Pour une fois, nous allons laisser la guerre en Ukraine avec son lot de malheurs, de dévastations, et de mensonges. Nous ne pouvons guère plus qu’être solidaires, et soutenir nos dirigeants dans leur volonté de ne pas laisser désarmé un peuple qui ne demandait rien d’autre que de vivre libre.


Non le sujet d’aujourd’hui sera beaucoup plus terre à terre. Depuis l’avènement du portable dans notre quotidien, nous avons assisté, après une première période où l’on ne savait à quel saint se vouer, tant l’offre était multiple, opaque, complexe, à une situation bien améliorée, avec au passage une division de plusieurs grandeurs du coût de l’utilisation de nos téléphones portables par rapport à ce qu’il était à ses débuts. Et cela malgré une multiplication en sens inverse des services rendus par ce petit objet devenu aussi indispensable que nos clés de maison. Dans ces progrès considérables l’Europe a joué un rôle majeur pour nous protéger, aussi bien en tant que consommateurs qu’en tant que citoyens propriétaires de nos données personnelles. Il en a déjà été question à plusieurs reprises.

Mais depuis toutes ces années, nous nous débattons avec ce qu’on appelle d’un mot qui nous était encore inconnu voici vingt ans : une connectique disparate, encombrante, jamais normalisée et surtout rapidement obsolète. À chaque nouvel appareil son mode de branchement, toujours nouveau, et une bonne occasion de râler à l’idée de devoir mettre au rancart un chargeur pourtant pas si vieux.

Déjà, ces dernières années ont été l’occasion d’un grand progrès, passé relativement inaperçu : la réduction à trois modèles des types de chargeurs ; ce fut le résultat d’une entente entre constructeurs, un peu contraints et forcés ; une entente certes bienvenue, mais qui laisse quand même persister une certaine anarchie préjudiciable aussi bien à l’utilisateur qu’à l’environnement.
__________________________________________________
Liste des tâches:
1: Dans le texte sur les chargeurs de téléphone, à combien de modèles les types de chargeurs ont-ils été réduits ces dernières années ?
2: Donnez la suite du texte sur les chargeurs de téléphone à partir de sa dernière phrase.
Les données n'ont aucune utilité ici.
__________________________________________________
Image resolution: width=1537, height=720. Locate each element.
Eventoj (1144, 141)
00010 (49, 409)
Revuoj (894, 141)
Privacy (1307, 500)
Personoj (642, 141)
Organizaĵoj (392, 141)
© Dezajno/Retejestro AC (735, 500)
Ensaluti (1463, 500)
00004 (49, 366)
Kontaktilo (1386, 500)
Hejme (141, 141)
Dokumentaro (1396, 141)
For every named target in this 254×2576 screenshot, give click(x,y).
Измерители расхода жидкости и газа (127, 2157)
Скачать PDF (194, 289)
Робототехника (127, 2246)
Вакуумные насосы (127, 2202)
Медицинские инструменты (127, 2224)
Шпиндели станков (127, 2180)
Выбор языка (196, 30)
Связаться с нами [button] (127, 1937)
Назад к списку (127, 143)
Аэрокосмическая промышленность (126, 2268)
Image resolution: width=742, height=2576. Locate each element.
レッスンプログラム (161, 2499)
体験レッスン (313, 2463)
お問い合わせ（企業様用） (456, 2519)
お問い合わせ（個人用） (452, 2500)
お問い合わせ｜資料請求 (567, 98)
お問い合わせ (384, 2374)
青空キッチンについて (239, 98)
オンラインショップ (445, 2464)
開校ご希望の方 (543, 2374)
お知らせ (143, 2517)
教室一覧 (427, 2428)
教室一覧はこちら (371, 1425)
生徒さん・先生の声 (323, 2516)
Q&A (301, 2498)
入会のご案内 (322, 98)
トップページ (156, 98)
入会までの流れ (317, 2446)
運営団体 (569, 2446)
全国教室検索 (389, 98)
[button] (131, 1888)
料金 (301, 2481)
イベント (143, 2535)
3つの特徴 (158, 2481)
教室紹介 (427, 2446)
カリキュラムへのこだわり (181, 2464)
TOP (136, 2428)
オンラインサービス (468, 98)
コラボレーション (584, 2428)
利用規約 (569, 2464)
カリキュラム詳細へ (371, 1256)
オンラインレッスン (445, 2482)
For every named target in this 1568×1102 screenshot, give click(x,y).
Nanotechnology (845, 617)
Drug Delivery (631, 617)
__________________________________________________
Résultats des tâches:
1: À trois modèles.

2:
C’est pourquoi cela n’a pas suffi : la Commission européenne a enfin accepté en septembre de proposer un texte à la fois plus contraignant, plus simple, plus économique et, ce qui ne gâte rien, plus écologique. Plus écologique déjà par le simple fait qu’il devrait réduire considérablement la quantité de déchets industriels que génère ce gaspillage : entre 11 000 et 13 000 tonnes de déchets annuels, excusez du peu.

Ce n’est pas encore acquis, mais les choses avancent vite. Sur la base d’un premier projet élaboré par la Commission en septembre 2021, le Parlement européen a validé un rapport qui devrait déboucher rapidement sur un projet de directive, rappelons que la directive est la loi européenne qui s’impose à tous les États-membres une fois qu’elle a été adoptée. Aux États-membres, mais aussi à tous ceux qui veulent commercer avec l’Union européenne, c’est-à-dire à peu près tout le monde -si l’on excepte la Corée du Nord, et encore !

Il s’agit donc d’aller, d’ici deux ou trois ans au plus, vers la fabrication d’un chargeur universel, avec le branchement de dernière génération, le plus discret et le moins gourmand : la prise USB-c.

Et pour ne pas s’arrêter en si bon chemin, le Parlement demande déjà à la Commission, dans la foulée de cette première avancée, de réfléchir à la même normalisation pour l’ensemble des appareils électroniques dits à faible consommation d’énergie, souris, écouteurs, jouets, etc. Là encore, cela permettra au consommateur de se procurer l’appareil de son choix sans être obligé d’en acquérir la connectique spécifique, forcément coûteuse.